**Problem requirements:**
Of the material below, only the lines from the line containing "BI para empresas contábeis (623, 1399)" down to the line containing "vagas (789, 1336)" belong in the answer, written out exactly.

**Input:**
>>>>>
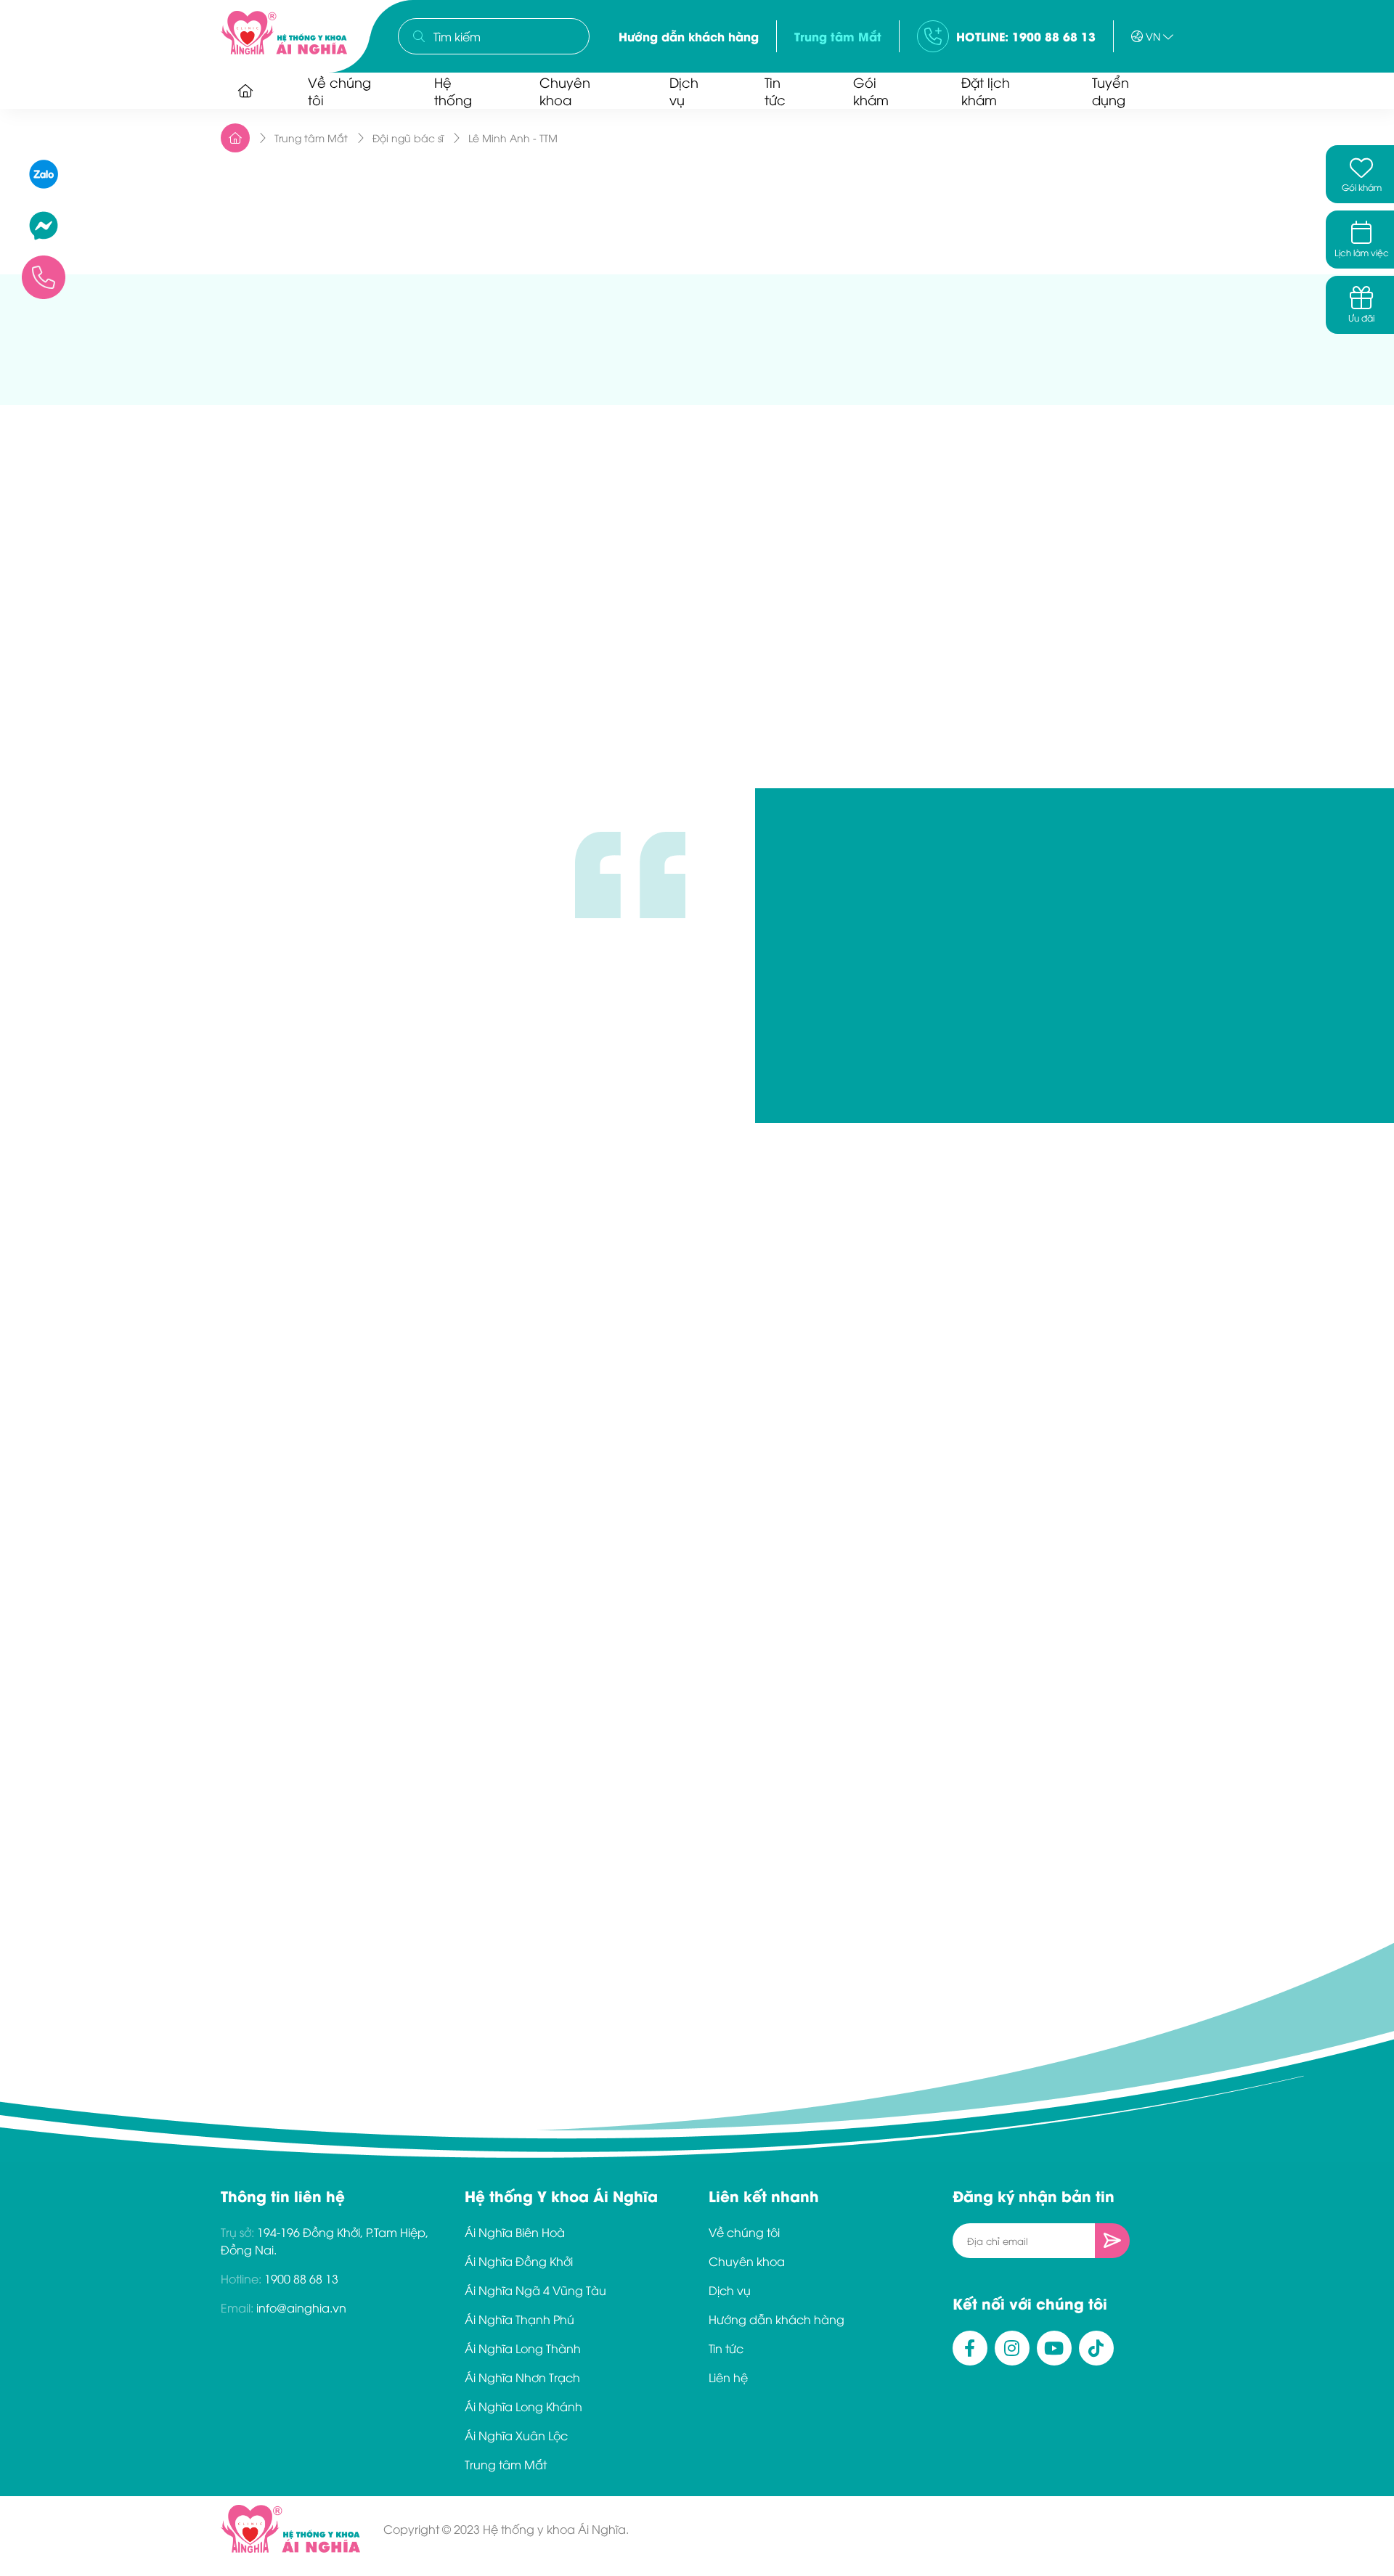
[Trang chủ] (245, 91)
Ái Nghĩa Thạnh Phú (519, 2319)
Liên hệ (728, 2377)
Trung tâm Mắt (837, 36)
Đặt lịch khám (985, 90)
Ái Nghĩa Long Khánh (523, 2406)
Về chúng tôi (339, 90)
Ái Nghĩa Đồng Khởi (519, 2261)
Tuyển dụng (1110, 90)
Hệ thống (453, 90)
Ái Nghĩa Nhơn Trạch (522, 2377)
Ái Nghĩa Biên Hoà (515, 2232)
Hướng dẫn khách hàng (689, 36)
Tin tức (775, 90)
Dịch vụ (683, 90)
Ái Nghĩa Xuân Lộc (516, 2435)
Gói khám (871, 90)
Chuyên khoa (564, 90)
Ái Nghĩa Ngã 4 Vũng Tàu (535, 2290)
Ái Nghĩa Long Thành (523, 2348)
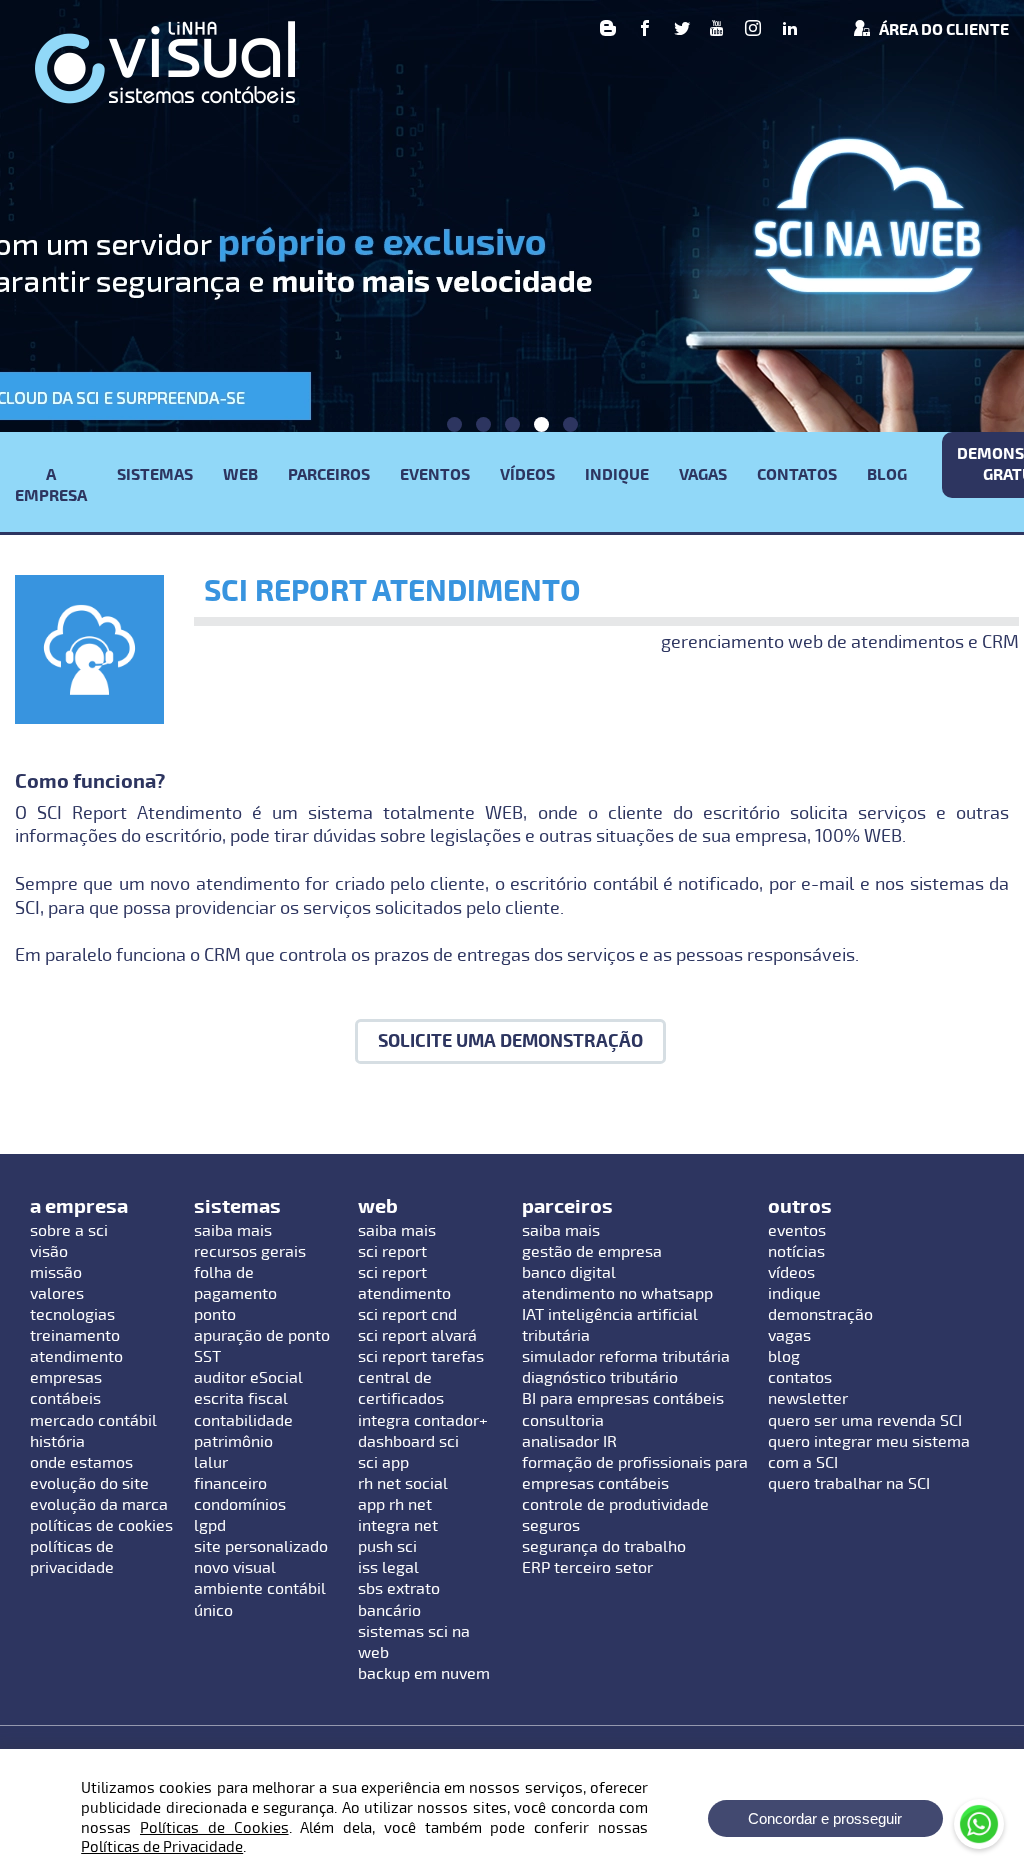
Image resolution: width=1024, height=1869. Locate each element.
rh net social (403, 1484)
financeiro (230, 1484)
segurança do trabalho (604, 1547)
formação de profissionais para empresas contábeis (635, 1473)
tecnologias (72, 1315)
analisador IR (569, 1442)
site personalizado (261, 1547)
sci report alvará (417, 1336)
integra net (398, 1526)
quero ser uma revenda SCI (865, 1421)
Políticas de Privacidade (162, 1847)
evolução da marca (99, 1505)
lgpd (210, 1526)
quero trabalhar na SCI (849, 1484)
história (57, 1442)
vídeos (791, 1273)
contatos (800, 1378)
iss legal (388, 1568)
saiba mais (233, 1231)
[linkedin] (790, 30)
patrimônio (233, 1442)
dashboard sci (408, 1442)
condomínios (240, 1505)
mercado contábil (93, 1421)
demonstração (820, 1315)
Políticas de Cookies (214, 1828)
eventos (797, 1231)
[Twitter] (682, 30)
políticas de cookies (101, 1526)
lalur (211, 1463)
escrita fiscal (241, 1399)
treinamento (75, 1336)
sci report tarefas (421, 1357)
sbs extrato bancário (399, 1599)
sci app (383, 1463)
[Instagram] (753, 30)
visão (49, 1252)
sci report (392, 1252)
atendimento (76, 1357)
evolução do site (89, 1484)
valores (57, 1294)
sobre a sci (69, 1231)
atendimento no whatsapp (617, 1294)
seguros (551, 1526)
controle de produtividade (615, 1505)
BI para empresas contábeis (623, 1399)
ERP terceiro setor (587, 1568)
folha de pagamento (235, 1283)
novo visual (235, 1568)
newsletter (808, 1399)
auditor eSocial (248, 1378)
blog (784, 1357)
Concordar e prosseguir (825, 1818)
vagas (789, 1336)
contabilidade (243, 1421)
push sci (387, 1547)
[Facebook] (645, 30)
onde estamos (81, 1463)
<<<<<
**Answer area:**
BI para empresas contábeis (623, 1399)
ERP terceiro setor (587, 1568)
folha de pagamento (235, 1283)
novo visual (235, 1568)
newsletter (808, 1399)
auditor eSocial (248, 1378)
blog (784, 1357)
Concordar e prosseguir (825, 1818)
vagas (789, 1336)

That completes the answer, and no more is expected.